With the help of the arrow R package, you can consume the layer into a data.frame() with a few lines:

library(arrow)
stream <- arrow:::allocate_arrow_array_stream()
stopifnot(read_ogr_stream(some_gdal_dataset, stream))
reader <- RecordBatchReader$import_from_c(stream)
as.data.frame(reader)

Outside of R, of course, there are implementations in Python, Java, Rust, JavaScript, Julia, and many other languages: if you’re willing to take on the dependency, you get a lot of tools at your disposal for free. If you’re not willing to take on the dependency and want to work with the ArrowArray objects directly, the code you just wrote to consume your favourite GDAL layer now immediately applies to any library that has a C interface based on the ArrowArray/ArrowArrayStream, which includes (you guessed it!) Arrow implementations in just about every language plus independent projects like DuckDB and Arrow Database Connectivity (ADBC).

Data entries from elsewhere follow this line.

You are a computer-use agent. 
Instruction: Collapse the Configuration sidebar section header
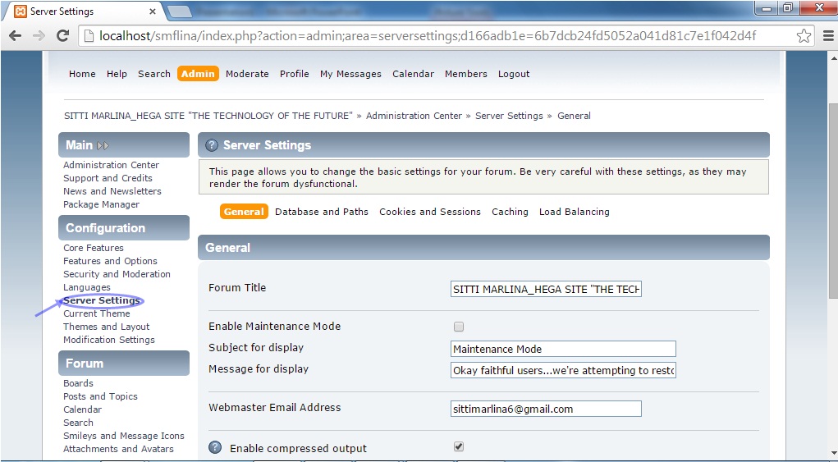105,228
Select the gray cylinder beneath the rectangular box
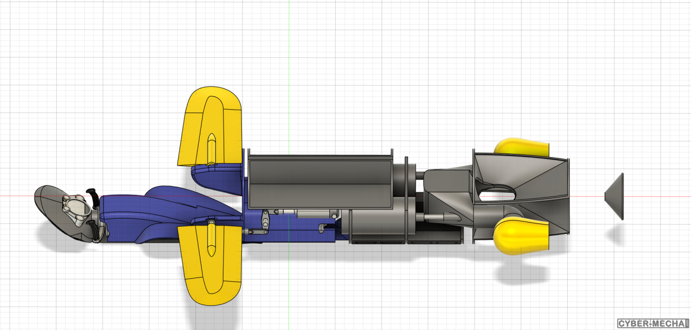The image size is (691, 330). [x=376, y=225]
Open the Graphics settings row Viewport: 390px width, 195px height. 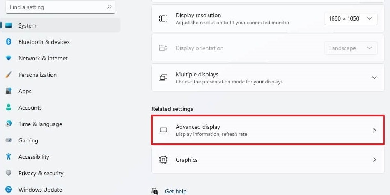[268, 160]
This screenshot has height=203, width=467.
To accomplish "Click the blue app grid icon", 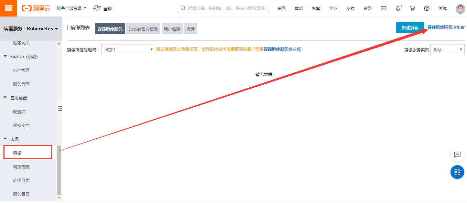I will click(x=457, y=172).
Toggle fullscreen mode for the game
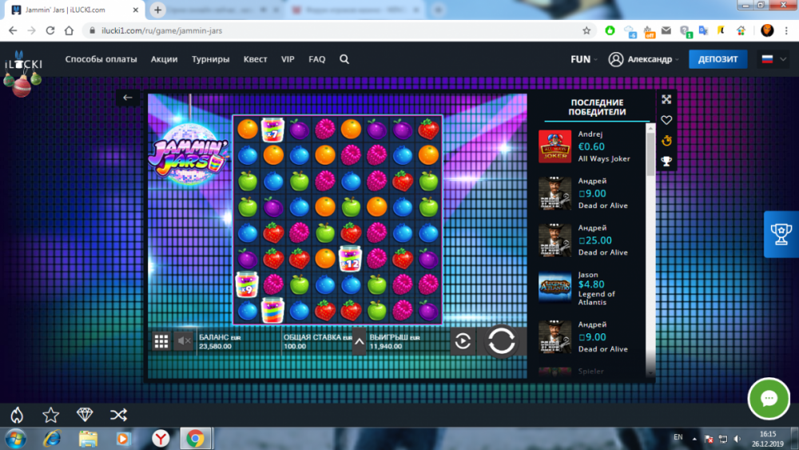The image size is (799, 450). [x=666, y=99]
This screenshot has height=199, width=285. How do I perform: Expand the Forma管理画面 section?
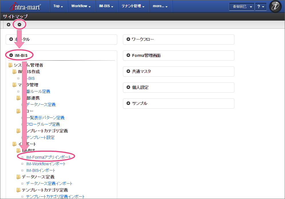tap(128, 55)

It’s worth taking a look at the existing implementations of the humble read operation, which ranges from “a little verbose” to “horrifyingly complex”. The complexity mostly has to do with type support: in addition to the geometry column that we know and love, we often care as much or more about the attributes which can be any one of a dozen or so types. A cursory review of some implementations revealed that the “convert from GDAL’s C++ representation to some user-accessible form” (e.g., an R data.frame() or Python/pandas DataFrame/Series/numpy Array) has been implemented a lot of times: sf, vapour, rgdal, terra, Fiona, pyogrio, and I’m pretty sure it’s in GDAL’s built-in Python bindings too I just couldn’t find it quickly.

That isn’t to say the duplication is bad…implementations can learn from each other and are all built around different constraints. Still, if you’re a developer and you need to read a GDAL/OGR layer, there’s a lot of boilerplate to support (or not) all of the field types and it’s not clear what access pattern is best (e.g., Will iterating over columns or iterating over rows be fastest? Is reading geometries separately from attributes going to be slow?).

The result of that from a user standpoint is that some of the less common types like int64 have varying degrees of support: depending on what library you use to read a layer in R, you might get a double(), an integer(), or a character(). Some libraries warn for out-of-range values; some do not. There’s a lot of variability in end-user flexibility and performance that in most cases has nothing to do with the maximum theoretical flexibility or speed of the OGR driver itself.

With an Arrow-based API, the type conversion problem doesn’t go away but it does open a future where (1) those type conversions don’t need to happen at all because the data never leaves the Arrow format or (2) the code implementing those type conversions can be written fewer times because conversions exist in most languages already.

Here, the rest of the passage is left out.